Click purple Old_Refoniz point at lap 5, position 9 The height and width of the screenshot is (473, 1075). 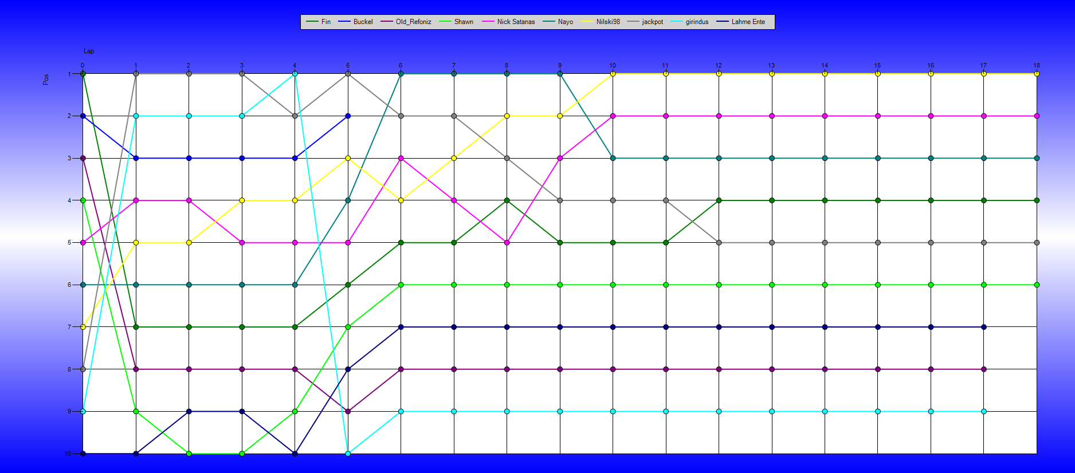[x=348, y=411]
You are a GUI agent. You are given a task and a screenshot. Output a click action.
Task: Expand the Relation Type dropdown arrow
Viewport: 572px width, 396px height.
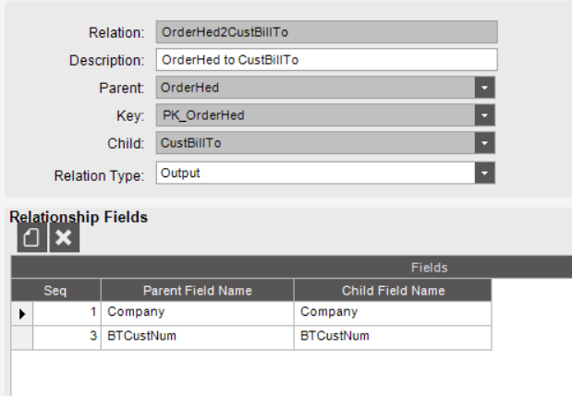[484, 173]
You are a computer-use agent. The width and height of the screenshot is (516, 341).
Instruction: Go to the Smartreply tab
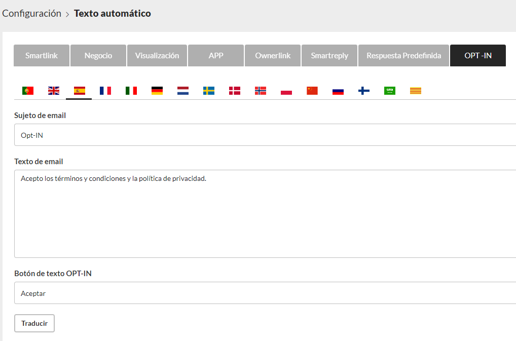pyautogui.click(x=329, y=56)
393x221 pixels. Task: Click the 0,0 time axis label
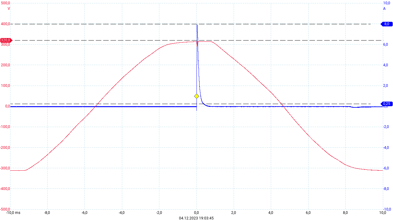197,212
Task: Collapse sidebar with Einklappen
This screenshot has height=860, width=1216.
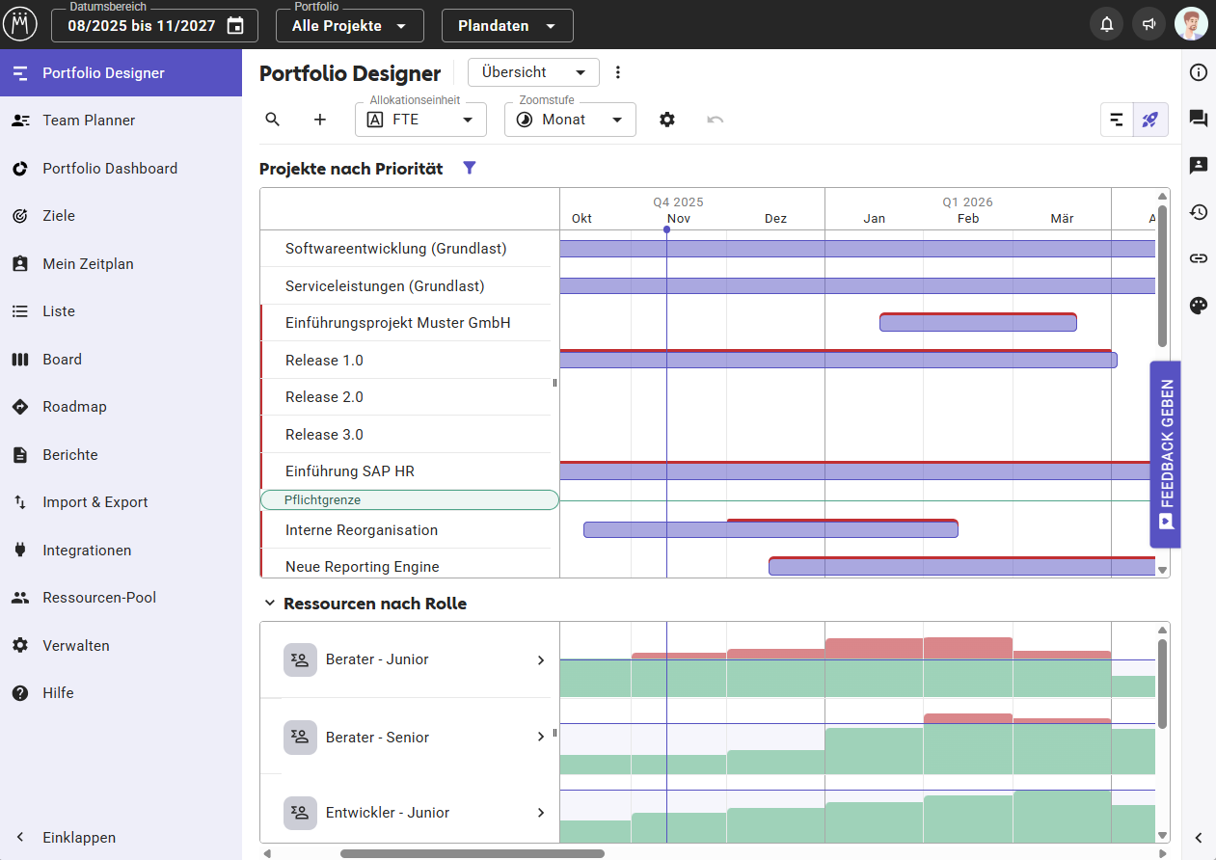Action: click(x=79, y=838)
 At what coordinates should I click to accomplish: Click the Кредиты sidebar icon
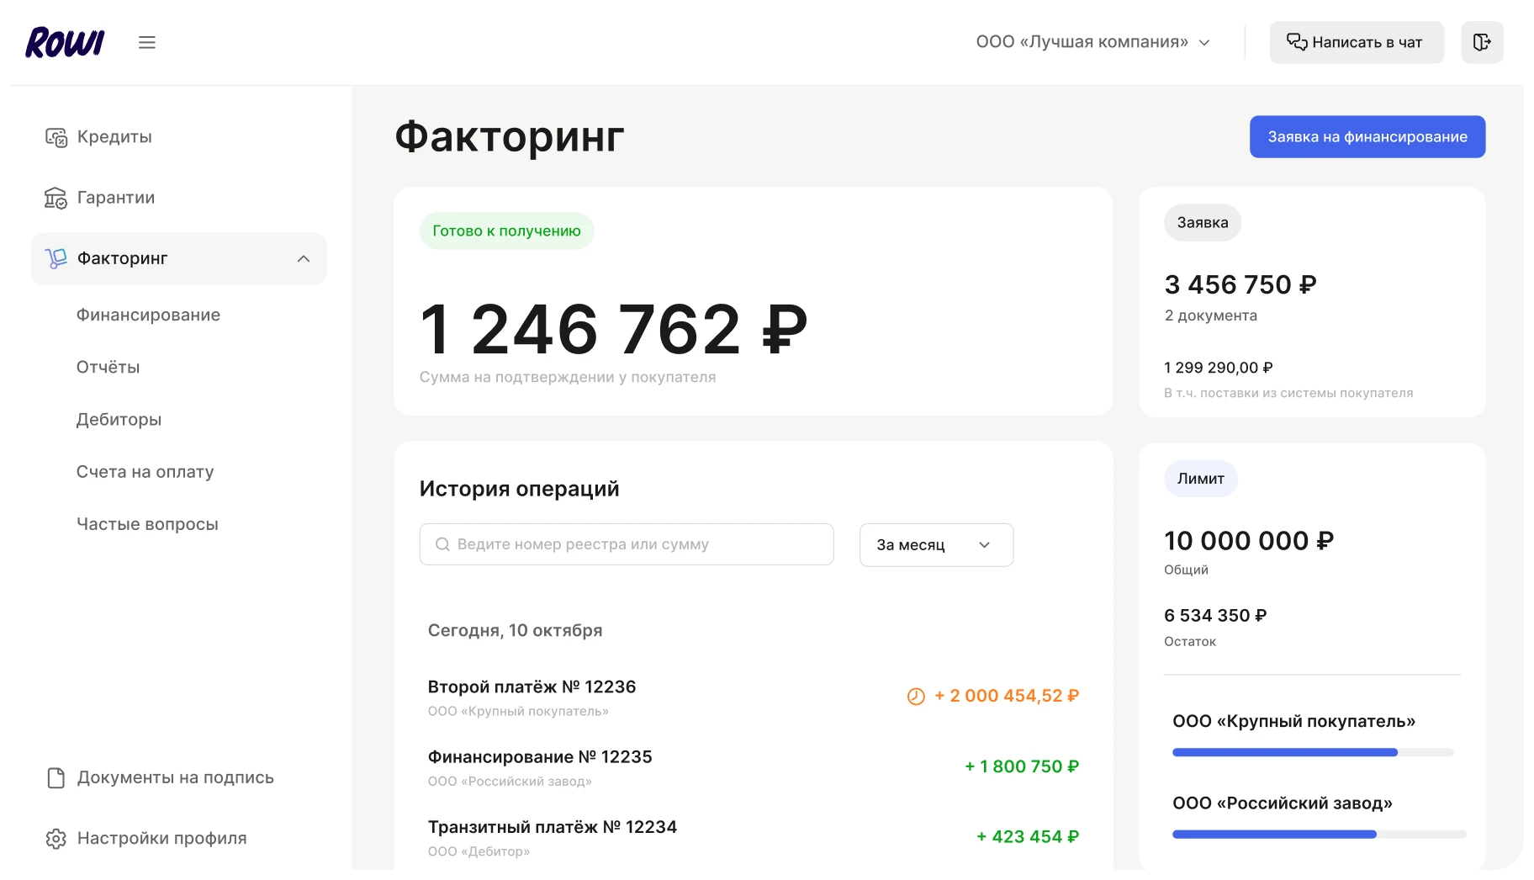[x=56, y=137]
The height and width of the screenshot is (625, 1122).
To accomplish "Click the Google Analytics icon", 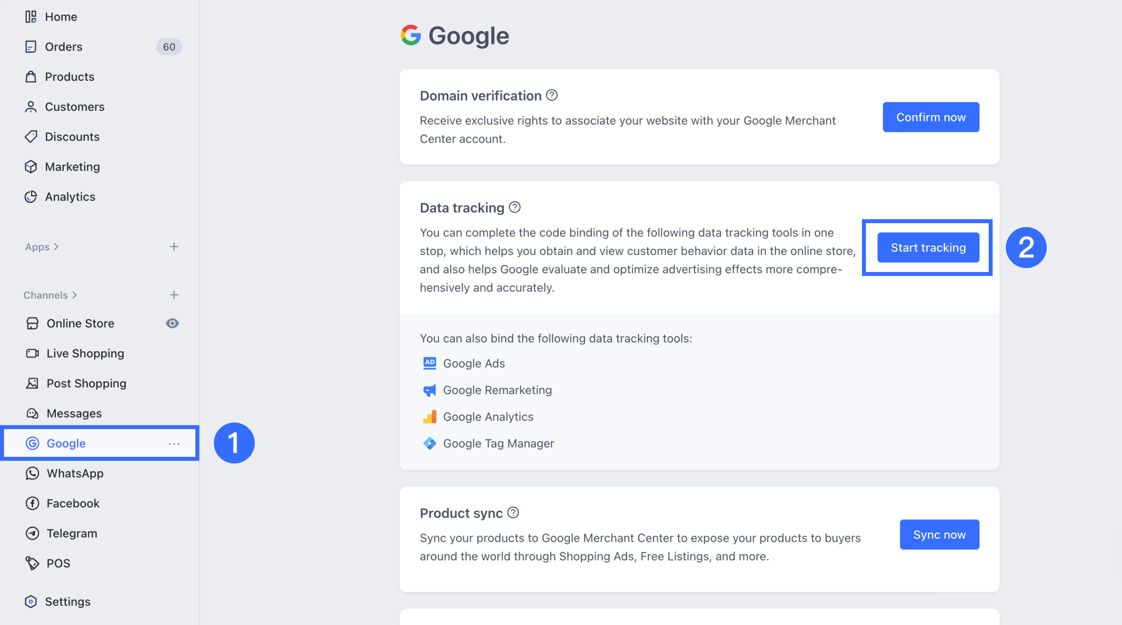I will pos(429,416).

+---+

Exercise objective:
Scan the data above. Return every line with "agent" in it.

Result:
You are a GUI agent. You are given a task and a screenshot. Output a click action.
You are a computer-use agent. The width and height of the screenshot is (516, 341).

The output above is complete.